Exercise passage.
:::::

Another reason to suspect this is closer to genetic programming is that they talk about mutation and fitness. I got the impression that the algorithm searches a space of program trees via mutation, without keeping a population - so no crossover. If they did use MCMC it would be as a very specialized form, such as simulated annealing. Also, the Monte Carlo technique used in Go is with tree search, not MCMC.

I find it amazing that randomization works so effectively, we must live in a friendly universe. Many real world problems tend to have enough exploitable structure that the idea of saving effort on optimization (xor measurement) via randomization is a powerful one.

coherentpony · on April 8, 2013

>This is counter to the more targeted idea of MCMC, which generates a bunch of correlated samples to more efficiently sample the distribution.

The idea of MCMC is not to more efficiently sample a distribution through to use of correlated samples. Sampling a Gaussian exactly is more efficient than constructing a Markov chain with some random walk proposal (for example) to sample it.

The idea of MCMC is to sample distributions that are considered intractable. Correlation in samples skews moment calculations, and this is bad. In fact, there is a whole field of research dedicated to designing proposals that allow chains to reach stationarity more quickly.

:::::

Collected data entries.
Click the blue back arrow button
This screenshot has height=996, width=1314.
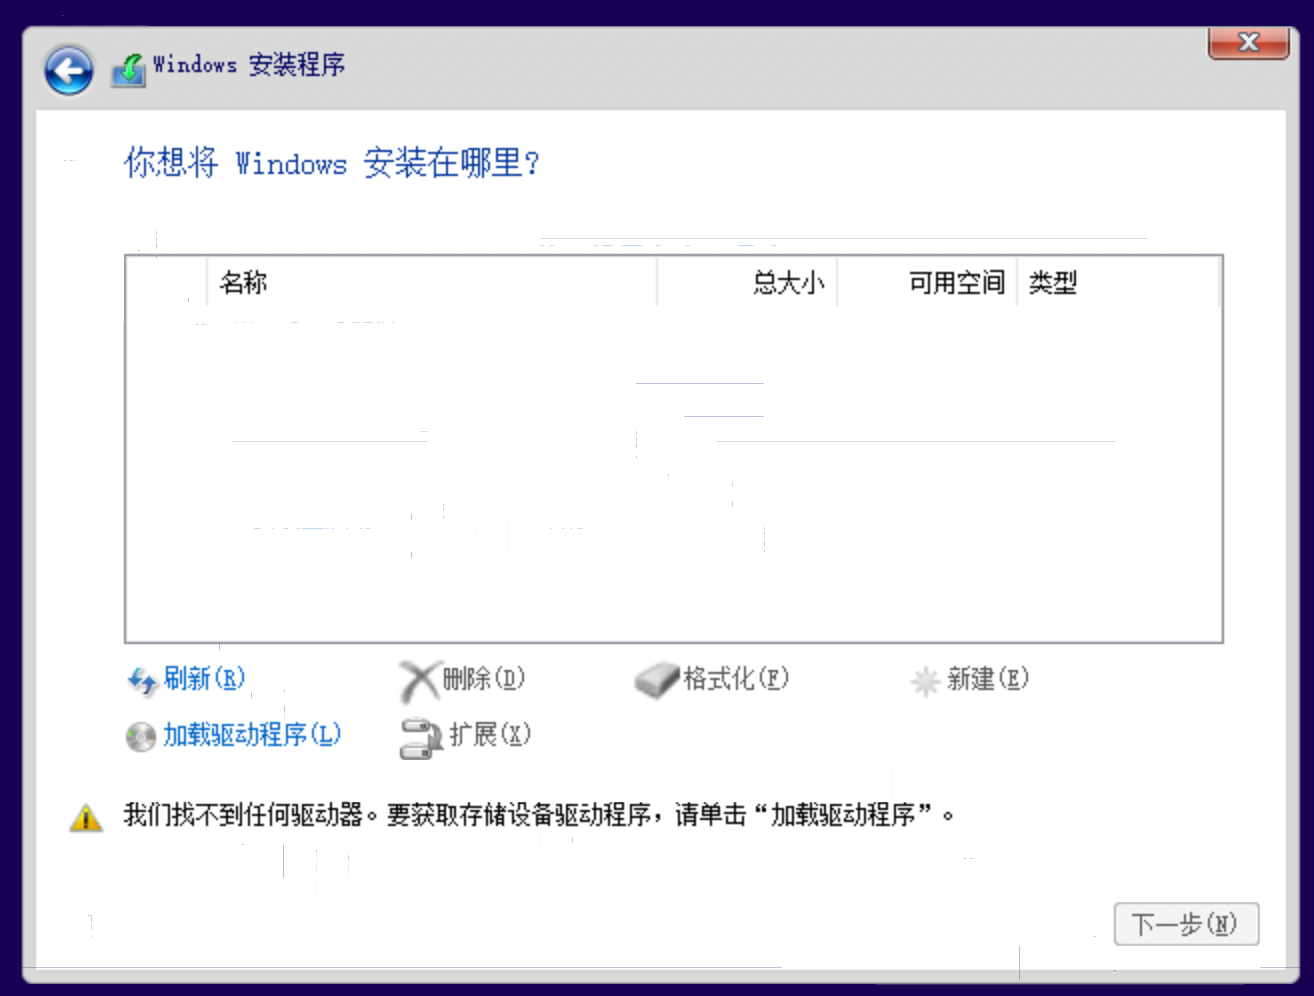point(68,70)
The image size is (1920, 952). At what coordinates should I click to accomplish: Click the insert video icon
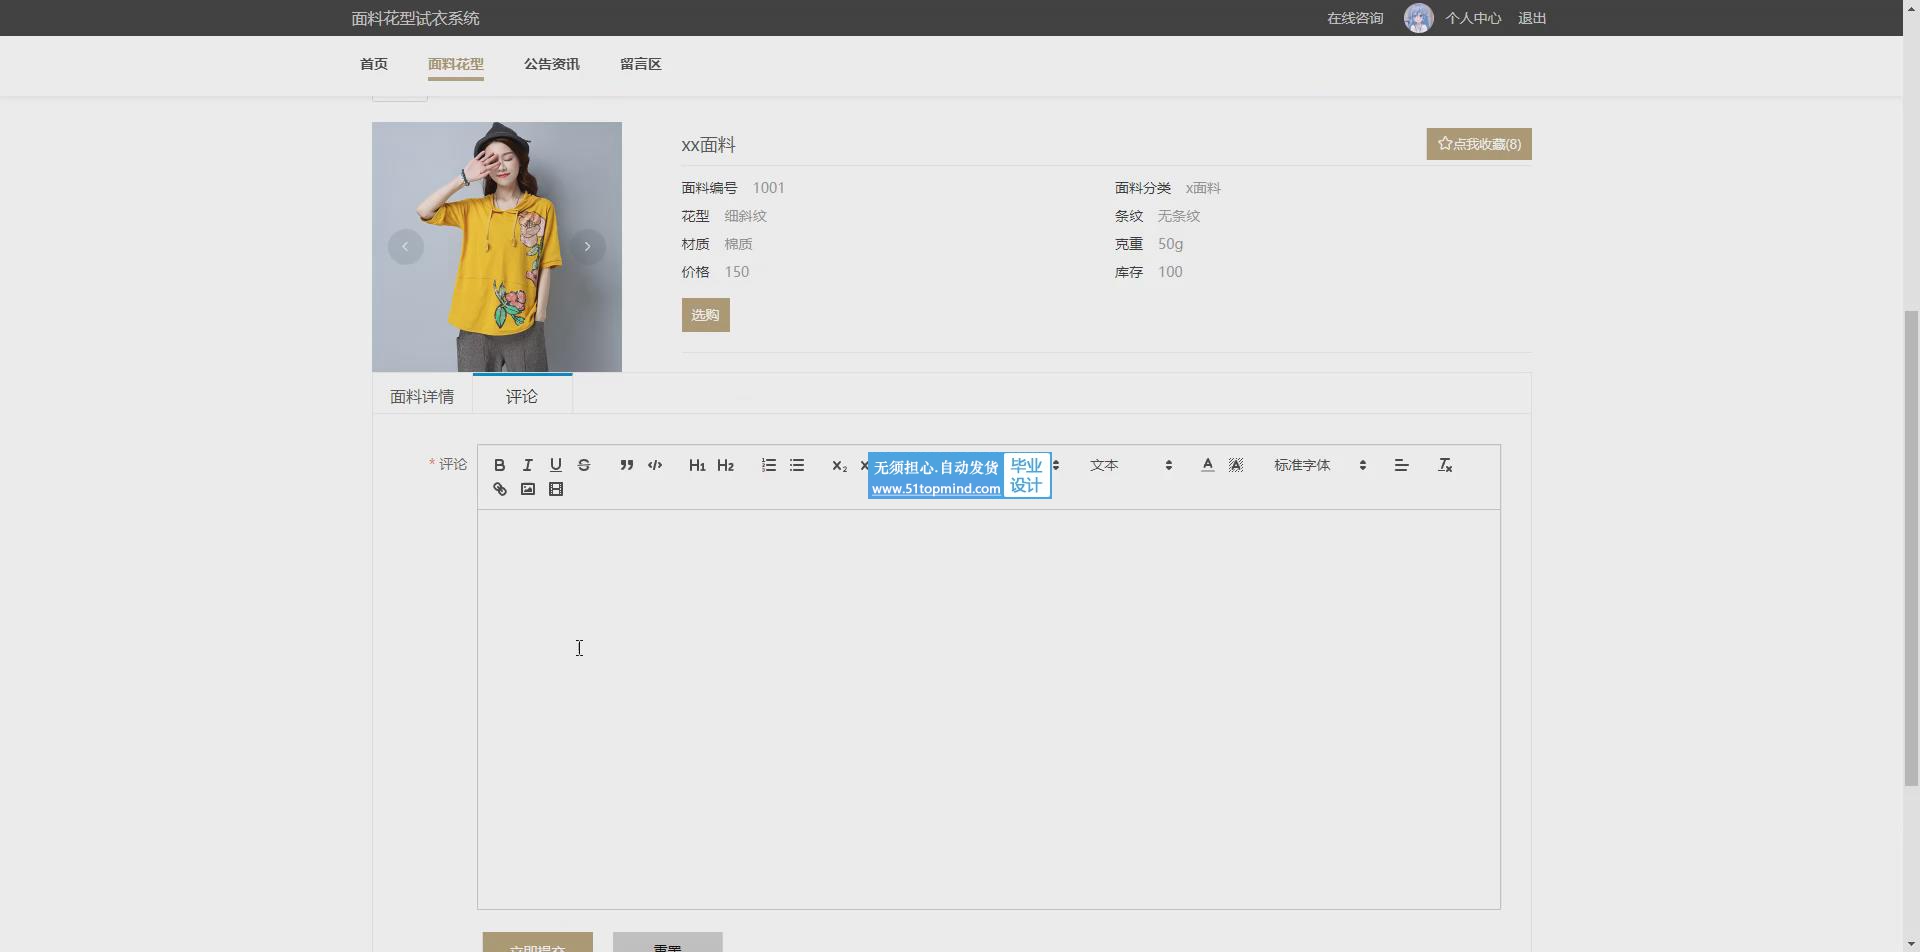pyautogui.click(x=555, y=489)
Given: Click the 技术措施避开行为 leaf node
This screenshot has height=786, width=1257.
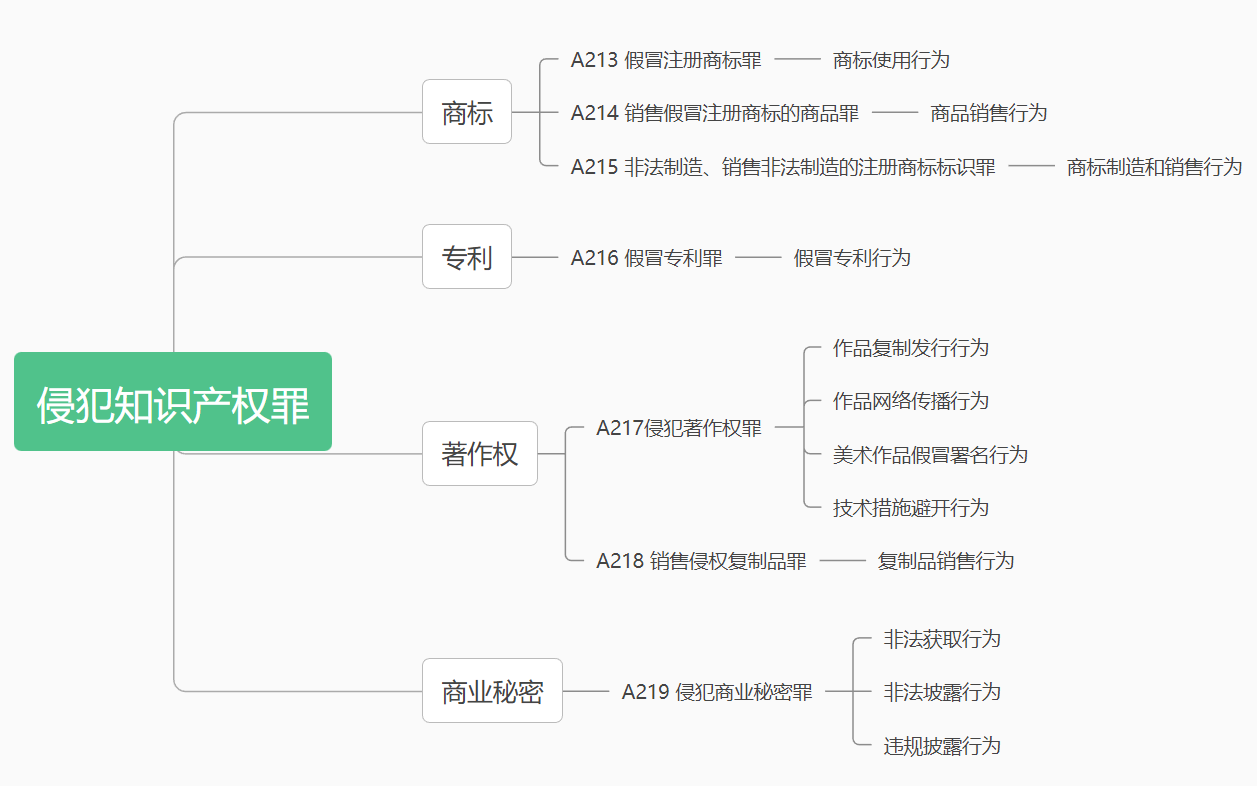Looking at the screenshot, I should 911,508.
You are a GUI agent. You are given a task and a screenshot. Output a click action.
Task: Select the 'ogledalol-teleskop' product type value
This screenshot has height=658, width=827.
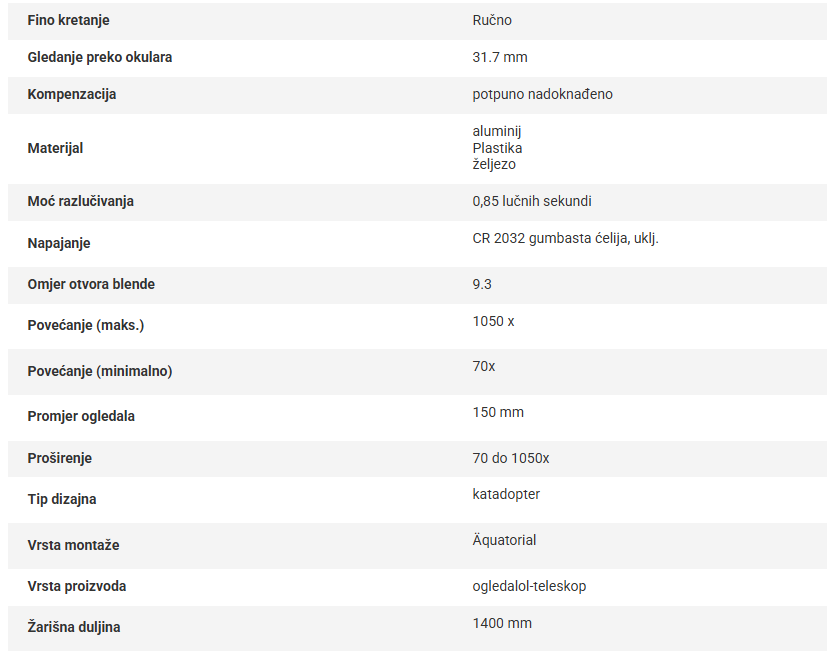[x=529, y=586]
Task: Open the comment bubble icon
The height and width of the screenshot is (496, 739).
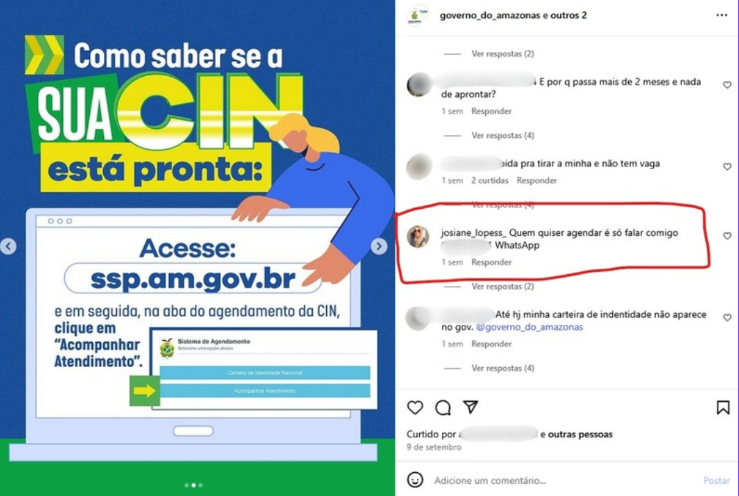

:::::

Assignment 1.
Return the passage of the MCMC thread from "The idea of MCMC is not" up to and including "stationarity more quickly.".
Assignment 2.
According to the MCMC thread, what is the idea of MCMC?
The items are separate material and are not connected to the MCMC thread.

Reply 1.
The idea of MCMC is not to more efficiently sample a distribution through to use of correlated samples. Sampling a Gaussian exactly is more efficient than constructing a Markov chain with some random walk proposal (for example) to sample it.

The idea of MCMC is to sample distributions that are considered intractable. Correlation in samples skews moment calculations, and this is bad. In fact, there is a whole field of research dedicated to designing proposals that allow chains to reach stationarity more quickly.

Reply 2.
To sample distributions that are considered intractable.